→ About this task: The finished copy should hold every entry exactly as given, and no pictures.

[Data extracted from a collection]

◇ ◇ ◇ ◇ ◇ ◇ ◇

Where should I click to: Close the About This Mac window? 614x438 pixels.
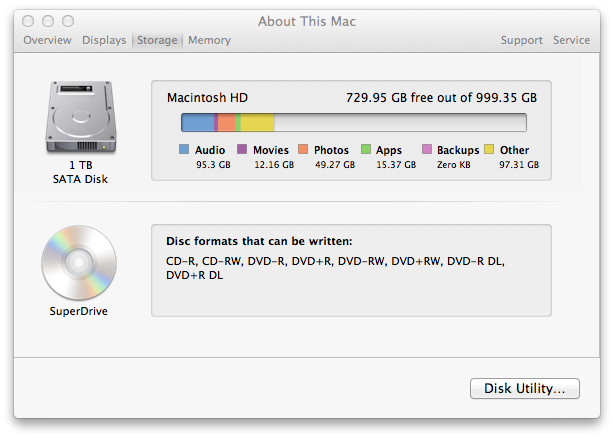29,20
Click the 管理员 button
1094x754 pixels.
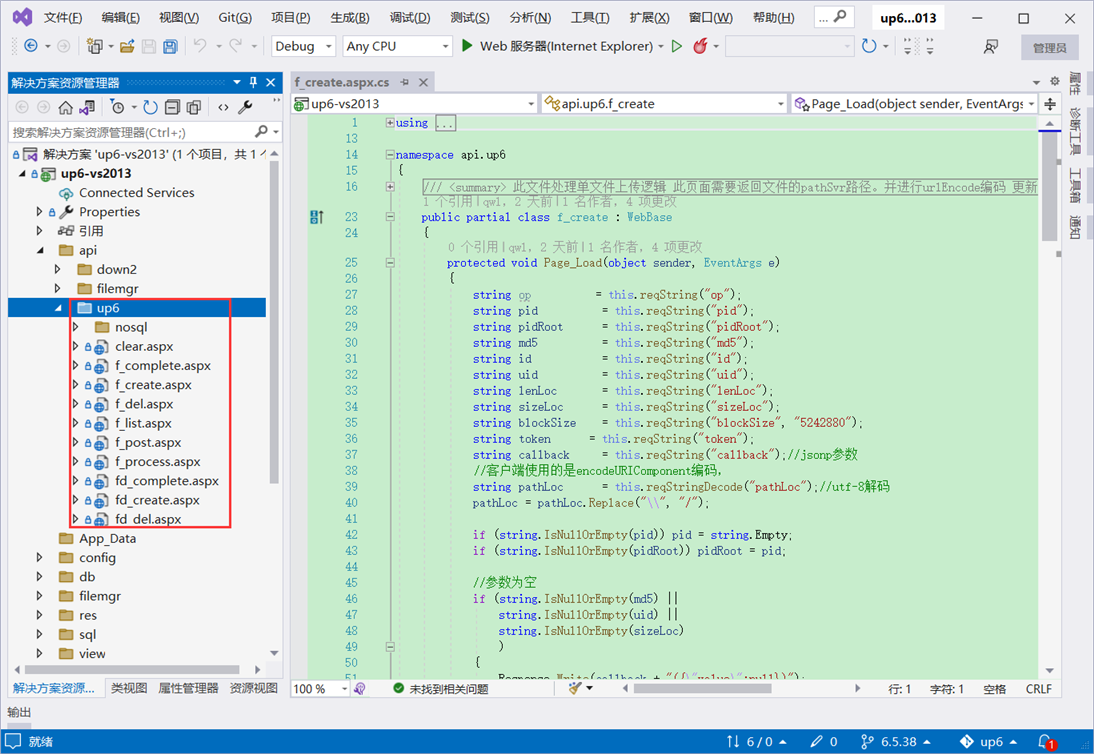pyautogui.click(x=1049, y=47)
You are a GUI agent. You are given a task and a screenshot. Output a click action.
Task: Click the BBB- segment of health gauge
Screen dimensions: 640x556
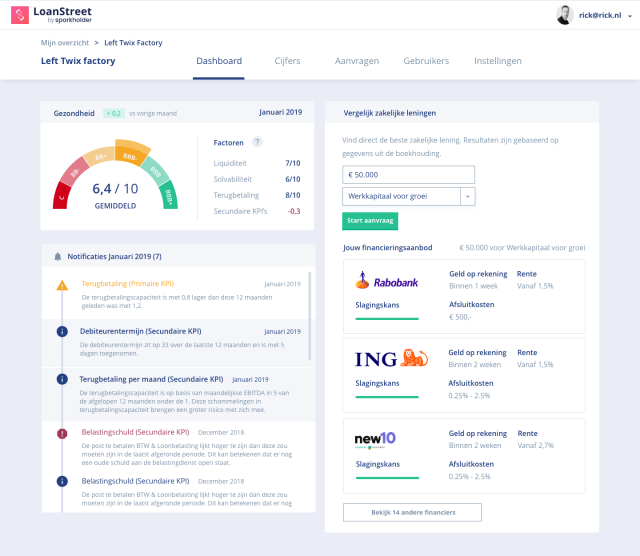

◇ ◇ ◇ ◇ ◇ ◇ ◇

→ Answer:
Where should I click to: Close the About This Mac window? 614x438 pixels.
29,20
Click the 管理员 button
1094x754 pixels.
pyautogui.click(x=1049, y=47)
You are a GUI agent. You are given a task and a screenshot. Output a click action.
Task: Click the BBB- segment of health gauge
Screen dimensions: 640x556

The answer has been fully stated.